— Begin Exercise input —
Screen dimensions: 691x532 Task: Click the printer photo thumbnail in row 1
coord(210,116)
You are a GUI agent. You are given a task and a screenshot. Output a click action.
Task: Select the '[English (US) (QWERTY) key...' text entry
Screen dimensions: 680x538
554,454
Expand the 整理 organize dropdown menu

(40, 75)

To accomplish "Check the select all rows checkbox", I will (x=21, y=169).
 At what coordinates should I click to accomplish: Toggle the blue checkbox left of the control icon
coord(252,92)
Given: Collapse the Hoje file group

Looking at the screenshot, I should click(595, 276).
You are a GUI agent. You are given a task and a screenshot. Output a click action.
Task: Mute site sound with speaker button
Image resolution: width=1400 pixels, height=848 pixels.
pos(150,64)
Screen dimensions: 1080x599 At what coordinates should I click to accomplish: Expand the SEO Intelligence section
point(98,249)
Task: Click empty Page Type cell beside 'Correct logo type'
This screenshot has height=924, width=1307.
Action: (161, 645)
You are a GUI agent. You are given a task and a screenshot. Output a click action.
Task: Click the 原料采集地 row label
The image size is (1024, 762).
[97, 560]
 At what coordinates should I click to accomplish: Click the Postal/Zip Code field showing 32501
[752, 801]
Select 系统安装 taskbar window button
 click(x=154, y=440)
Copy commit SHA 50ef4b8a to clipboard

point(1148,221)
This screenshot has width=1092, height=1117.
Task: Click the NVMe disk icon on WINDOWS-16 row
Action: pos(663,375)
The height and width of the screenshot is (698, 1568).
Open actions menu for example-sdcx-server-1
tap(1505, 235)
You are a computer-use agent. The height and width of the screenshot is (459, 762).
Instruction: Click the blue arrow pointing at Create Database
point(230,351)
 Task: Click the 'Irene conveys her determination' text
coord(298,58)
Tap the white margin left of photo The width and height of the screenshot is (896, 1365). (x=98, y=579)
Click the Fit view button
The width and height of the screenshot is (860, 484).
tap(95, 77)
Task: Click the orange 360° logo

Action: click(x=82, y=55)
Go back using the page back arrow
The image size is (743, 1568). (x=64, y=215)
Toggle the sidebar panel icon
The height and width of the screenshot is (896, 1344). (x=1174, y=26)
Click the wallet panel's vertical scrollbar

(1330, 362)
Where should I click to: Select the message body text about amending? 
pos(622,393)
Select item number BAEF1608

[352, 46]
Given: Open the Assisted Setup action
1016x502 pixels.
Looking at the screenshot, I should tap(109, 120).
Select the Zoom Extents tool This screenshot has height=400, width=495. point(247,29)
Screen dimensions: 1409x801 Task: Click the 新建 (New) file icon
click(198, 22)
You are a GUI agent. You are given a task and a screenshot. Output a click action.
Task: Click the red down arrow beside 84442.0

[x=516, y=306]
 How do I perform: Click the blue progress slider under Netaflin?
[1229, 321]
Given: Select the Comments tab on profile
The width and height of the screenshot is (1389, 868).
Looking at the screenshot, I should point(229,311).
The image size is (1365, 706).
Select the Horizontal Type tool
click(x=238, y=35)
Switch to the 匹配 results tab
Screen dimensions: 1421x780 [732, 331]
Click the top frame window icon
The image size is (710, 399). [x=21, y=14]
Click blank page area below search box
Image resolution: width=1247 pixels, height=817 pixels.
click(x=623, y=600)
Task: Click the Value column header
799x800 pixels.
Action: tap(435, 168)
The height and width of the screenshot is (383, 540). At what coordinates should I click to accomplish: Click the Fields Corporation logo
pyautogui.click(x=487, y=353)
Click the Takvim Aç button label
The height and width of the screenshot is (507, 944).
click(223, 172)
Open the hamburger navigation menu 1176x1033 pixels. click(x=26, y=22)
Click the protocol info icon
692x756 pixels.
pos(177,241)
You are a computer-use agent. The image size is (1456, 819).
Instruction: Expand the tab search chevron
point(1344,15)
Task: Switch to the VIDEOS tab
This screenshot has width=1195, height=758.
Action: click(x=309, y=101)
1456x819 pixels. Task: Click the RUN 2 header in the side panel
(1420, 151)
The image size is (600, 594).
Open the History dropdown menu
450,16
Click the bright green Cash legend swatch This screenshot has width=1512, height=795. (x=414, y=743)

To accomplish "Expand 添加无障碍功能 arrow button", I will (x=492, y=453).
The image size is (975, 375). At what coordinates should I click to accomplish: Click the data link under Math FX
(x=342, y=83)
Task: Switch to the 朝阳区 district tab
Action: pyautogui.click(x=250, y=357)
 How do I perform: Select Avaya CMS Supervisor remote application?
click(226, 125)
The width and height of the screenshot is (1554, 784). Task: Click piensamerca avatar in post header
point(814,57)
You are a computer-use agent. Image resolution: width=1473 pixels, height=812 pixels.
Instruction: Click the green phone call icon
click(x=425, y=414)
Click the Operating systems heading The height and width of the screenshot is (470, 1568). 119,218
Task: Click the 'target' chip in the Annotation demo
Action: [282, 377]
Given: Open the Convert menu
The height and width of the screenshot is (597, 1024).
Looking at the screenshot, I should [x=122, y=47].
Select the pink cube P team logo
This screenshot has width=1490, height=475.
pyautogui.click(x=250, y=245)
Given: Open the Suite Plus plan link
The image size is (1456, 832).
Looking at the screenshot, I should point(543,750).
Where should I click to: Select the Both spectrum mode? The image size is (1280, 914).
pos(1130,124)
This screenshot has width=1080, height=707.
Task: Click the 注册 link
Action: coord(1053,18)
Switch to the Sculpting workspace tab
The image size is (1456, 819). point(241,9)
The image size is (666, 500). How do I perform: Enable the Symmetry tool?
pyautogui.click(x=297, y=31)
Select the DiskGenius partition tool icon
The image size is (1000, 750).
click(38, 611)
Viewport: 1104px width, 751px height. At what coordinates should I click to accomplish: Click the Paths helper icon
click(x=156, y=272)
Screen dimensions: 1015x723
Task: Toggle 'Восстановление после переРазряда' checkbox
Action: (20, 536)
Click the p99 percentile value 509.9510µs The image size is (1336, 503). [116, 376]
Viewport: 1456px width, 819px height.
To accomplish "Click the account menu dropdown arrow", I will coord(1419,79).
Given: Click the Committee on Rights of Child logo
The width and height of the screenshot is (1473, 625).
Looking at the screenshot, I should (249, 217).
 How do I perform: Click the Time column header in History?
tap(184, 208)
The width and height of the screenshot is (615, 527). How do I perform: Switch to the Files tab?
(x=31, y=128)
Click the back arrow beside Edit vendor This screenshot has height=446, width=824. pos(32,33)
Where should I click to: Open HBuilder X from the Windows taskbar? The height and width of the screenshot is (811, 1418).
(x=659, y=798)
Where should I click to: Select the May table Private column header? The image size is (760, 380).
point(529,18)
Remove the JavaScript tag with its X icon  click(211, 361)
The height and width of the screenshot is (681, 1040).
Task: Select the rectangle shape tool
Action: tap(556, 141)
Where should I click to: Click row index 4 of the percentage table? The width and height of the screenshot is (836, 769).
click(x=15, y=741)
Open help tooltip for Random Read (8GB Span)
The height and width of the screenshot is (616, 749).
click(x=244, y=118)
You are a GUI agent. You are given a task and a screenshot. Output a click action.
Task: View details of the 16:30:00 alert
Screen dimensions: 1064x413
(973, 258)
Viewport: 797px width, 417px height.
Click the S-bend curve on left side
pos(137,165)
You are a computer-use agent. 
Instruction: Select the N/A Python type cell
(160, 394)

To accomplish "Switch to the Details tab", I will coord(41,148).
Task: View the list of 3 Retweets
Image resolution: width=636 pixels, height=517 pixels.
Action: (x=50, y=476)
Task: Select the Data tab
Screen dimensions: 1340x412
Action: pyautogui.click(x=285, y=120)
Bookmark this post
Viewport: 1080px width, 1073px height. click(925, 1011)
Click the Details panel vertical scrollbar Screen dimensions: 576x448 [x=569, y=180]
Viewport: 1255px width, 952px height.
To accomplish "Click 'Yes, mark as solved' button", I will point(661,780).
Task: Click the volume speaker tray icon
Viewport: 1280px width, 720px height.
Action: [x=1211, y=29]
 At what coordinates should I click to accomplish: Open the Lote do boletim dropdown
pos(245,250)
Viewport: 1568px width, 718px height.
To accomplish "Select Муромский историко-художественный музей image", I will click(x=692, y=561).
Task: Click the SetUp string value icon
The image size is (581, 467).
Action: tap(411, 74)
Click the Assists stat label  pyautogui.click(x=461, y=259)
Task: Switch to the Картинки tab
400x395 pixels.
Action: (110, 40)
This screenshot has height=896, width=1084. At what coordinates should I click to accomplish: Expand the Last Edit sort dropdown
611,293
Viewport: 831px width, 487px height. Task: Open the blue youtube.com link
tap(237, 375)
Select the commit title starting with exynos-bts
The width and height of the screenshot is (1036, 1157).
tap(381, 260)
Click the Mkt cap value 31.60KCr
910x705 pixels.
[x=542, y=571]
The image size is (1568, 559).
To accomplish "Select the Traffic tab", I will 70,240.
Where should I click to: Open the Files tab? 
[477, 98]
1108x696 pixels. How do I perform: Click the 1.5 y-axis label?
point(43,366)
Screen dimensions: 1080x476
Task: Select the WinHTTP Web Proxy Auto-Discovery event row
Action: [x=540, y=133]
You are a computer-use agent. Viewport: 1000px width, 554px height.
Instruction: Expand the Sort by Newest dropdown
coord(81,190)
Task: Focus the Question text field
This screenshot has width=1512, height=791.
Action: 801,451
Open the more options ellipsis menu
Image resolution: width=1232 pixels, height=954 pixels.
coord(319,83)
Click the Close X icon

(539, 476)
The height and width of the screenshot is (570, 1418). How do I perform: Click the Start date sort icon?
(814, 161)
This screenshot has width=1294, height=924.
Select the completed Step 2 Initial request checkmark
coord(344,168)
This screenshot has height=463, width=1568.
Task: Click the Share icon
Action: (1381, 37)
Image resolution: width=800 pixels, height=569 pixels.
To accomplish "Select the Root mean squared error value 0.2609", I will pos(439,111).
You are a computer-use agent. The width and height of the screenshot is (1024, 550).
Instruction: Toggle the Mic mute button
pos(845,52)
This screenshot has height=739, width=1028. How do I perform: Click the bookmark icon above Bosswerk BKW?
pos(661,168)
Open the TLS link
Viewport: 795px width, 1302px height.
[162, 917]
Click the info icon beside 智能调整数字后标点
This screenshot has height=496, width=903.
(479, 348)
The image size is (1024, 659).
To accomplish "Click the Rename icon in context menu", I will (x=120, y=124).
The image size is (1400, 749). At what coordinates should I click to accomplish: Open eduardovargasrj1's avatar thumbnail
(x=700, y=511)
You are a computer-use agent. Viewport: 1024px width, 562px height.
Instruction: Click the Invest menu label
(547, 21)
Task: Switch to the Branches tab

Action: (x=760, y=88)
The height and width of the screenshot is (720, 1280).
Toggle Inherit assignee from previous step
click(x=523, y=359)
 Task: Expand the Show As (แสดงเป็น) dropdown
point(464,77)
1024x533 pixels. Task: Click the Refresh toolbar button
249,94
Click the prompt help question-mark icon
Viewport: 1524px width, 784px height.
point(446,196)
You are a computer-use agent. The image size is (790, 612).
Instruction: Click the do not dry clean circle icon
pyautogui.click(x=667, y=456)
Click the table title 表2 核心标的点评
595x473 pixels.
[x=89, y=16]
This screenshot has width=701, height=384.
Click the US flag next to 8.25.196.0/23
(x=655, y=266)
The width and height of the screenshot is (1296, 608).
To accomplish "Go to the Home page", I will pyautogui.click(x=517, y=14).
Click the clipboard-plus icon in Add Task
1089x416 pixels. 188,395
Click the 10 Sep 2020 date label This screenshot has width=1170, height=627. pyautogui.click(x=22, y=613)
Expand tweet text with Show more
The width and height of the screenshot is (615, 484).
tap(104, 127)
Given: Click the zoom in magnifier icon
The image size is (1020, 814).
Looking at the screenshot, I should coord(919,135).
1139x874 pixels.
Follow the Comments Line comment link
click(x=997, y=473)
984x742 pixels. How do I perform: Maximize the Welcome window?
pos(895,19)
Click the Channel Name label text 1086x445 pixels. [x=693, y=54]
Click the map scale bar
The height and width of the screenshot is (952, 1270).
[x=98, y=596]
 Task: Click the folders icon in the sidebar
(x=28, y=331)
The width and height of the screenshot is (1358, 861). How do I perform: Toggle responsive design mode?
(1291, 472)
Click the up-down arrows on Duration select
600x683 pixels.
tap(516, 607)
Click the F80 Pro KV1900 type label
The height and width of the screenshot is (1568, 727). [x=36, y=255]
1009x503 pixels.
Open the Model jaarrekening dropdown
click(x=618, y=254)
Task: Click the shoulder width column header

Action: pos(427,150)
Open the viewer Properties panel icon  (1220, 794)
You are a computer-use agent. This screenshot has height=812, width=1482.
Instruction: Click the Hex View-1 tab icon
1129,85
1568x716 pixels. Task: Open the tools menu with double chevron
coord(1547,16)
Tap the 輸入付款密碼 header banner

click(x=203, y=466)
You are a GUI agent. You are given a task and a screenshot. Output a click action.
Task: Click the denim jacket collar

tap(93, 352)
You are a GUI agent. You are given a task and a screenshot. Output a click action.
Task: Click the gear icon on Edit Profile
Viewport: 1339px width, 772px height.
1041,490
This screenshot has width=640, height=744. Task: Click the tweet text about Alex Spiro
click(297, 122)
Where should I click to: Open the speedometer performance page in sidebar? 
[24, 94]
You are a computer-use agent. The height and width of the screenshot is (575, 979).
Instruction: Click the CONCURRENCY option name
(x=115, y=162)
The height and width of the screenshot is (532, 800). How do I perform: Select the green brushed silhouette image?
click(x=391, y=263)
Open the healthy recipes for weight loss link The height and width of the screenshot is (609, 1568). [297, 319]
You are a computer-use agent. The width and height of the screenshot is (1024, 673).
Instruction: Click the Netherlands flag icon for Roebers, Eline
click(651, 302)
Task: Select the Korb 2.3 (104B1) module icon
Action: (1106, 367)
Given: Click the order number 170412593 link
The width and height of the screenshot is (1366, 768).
— End Exercise input —
*Written request*: Quote the entries above verbatim, starting with the line containing "You are a computer-use agent. The image size is (1456, 819)." and continuing through the line containing "(1420, 151)".

*Solution to this problem*:
You are a computer-use agent. The image size is (1456, 819).
Instruction: Expand the tab search chevron
point(1344,15)
Task: Switch to the VIDEOS tab
This screenshot has width=1195, height=758.
Action: click(x=309, y=101)
1456x819 pixels. Task: Click the RUN 2 header in the side panel
(1420, 151)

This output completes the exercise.